**Exercise prompt**
Whichever lines of the entries hold the word "computer" should be identified and copied.

[Stored records]
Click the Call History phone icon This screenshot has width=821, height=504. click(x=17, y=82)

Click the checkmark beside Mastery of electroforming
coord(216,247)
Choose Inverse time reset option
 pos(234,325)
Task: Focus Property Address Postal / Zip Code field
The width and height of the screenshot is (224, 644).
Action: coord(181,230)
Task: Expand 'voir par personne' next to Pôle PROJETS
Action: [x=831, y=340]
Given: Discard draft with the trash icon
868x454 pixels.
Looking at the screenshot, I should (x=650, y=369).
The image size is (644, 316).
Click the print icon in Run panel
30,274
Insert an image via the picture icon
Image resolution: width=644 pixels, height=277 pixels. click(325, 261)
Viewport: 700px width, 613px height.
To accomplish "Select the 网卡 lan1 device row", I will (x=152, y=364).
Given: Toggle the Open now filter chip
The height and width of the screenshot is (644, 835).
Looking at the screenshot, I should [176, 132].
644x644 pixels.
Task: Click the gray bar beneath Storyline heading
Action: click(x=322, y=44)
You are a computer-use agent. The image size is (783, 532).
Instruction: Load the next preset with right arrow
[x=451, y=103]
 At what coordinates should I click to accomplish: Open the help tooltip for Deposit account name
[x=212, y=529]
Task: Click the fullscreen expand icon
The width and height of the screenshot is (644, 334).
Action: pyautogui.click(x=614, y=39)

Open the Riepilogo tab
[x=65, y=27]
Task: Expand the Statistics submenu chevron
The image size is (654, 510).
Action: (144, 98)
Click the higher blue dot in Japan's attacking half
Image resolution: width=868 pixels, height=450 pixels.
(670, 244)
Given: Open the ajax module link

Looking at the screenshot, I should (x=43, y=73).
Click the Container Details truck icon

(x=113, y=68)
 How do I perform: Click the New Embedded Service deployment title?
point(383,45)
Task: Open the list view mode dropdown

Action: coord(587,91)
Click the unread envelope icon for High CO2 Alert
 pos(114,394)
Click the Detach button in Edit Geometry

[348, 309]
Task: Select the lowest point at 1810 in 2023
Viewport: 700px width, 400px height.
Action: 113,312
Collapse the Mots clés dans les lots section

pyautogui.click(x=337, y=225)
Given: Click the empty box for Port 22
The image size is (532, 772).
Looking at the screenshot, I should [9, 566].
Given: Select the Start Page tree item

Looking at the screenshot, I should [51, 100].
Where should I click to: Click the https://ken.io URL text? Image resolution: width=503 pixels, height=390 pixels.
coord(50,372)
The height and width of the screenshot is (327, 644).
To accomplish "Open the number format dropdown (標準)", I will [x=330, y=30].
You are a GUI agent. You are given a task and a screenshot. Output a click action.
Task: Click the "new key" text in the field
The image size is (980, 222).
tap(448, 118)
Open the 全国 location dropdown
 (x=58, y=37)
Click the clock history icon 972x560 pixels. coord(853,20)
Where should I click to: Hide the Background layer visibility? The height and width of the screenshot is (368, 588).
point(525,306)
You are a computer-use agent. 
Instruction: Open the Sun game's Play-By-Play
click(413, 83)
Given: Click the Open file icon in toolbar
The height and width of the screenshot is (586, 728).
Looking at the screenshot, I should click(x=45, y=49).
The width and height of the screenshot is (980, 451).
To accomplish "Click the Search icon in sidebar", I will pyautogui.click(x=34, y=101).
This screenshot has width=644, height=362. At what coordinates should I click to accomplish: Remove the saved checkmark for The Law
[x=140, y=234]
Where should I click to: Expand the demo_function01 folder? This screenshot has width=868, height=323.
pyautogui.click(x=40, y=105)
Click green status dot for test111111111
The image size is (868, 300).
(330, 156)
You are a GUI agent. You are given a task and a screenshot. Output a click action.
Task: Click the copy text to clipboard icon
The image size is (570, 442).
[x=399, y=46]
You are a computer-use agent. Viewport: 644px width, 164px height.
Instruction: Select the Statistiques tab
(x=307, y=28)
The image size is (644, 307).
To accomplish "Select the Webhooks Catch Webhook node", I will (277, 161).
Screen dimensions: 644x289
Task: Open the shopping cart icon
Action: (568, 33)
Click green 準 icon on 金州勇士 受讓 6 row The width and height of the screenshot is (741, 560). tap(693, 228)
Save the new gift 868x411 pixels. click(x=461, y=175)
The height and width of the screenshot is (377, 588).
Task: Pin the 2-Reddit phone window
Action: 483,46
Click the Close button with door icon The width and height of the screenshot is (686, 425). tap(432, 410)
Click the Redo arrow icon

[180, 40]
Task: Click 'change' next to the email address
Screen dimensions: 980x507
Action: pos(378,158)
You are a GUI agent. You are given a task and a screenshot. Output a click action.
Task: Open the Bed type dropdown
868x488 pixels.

**Result for this exercise**
You are a computer-use agent. The image size is (783, 532).
You are a computer-use agent. 
You are a computer-use agent. Viewport: 644px width, 164px height.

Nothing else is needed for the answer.